_What is being asked_: Find the line containing "Task: Select the Sep label on the time axis" in the records below. Copy exactly that line and each one after it, ending at the line containing "Click the role", and nothing more.

[Records from a data source]
----------

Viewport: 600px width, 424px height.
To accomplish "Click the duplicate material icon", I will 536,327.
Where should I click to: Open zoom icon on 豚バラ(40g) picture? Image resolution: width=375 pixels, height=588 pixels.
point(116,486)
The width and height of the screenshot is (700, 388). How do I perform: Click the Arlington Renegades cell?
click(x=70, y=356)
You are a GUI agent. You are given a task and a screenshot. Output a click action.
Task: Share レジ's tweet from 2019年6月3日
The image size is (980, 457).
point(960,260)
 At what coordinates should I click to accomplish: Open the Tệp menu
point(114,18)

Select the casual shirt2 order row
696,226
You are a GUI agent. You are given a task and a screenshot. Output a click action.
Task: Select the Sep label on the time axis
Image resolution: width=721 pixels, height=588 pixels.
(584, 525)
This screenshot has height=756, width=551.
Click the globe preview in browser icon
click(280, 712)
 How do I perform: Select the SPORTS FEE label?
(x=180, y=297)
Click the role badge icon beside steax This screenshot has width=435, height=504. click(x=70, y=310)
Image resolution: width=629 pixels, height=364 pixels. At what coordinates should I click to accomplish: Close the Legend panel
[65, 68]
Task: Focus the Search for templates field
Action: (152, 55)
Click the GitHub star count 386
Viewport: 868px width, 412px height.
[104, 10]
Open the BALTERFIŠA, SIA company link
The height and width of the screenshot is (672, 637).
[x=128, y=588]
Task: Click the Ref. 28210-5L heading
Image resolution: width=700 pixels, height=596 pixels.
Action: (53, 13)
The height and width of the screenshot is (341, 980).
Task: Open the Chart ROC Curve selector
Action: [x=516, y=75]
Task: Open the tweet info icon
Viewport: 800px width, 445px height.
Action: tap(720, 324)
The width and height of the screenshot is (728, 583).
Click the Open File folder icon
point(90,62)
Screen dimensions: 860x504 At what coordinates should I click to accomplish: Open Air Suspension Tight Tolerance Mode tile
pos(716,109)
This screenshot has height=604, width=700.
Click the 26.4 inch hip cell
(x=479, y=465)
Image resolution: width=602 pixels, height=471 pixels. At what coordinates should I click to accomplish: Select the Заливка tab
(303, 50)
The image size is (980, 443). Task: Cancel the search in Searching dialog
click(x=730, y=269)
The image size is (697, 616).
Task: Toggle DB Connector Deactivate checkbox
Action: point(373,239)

----------

_Written solution_:
Task: Select the Sep label on the time axis
Image resolution: width=721 pixels, height=588 pixels.
(584, 525)
This screenshot has height=756, width=551.
Click the globe preview in browser icon
click(280, 712)
 How do I perform: Select the SPORTS FEE label?
(x=180, y=297)
Click the role badge icon beside steax This screenshot has width=435, height=504. click(x=70, y=310)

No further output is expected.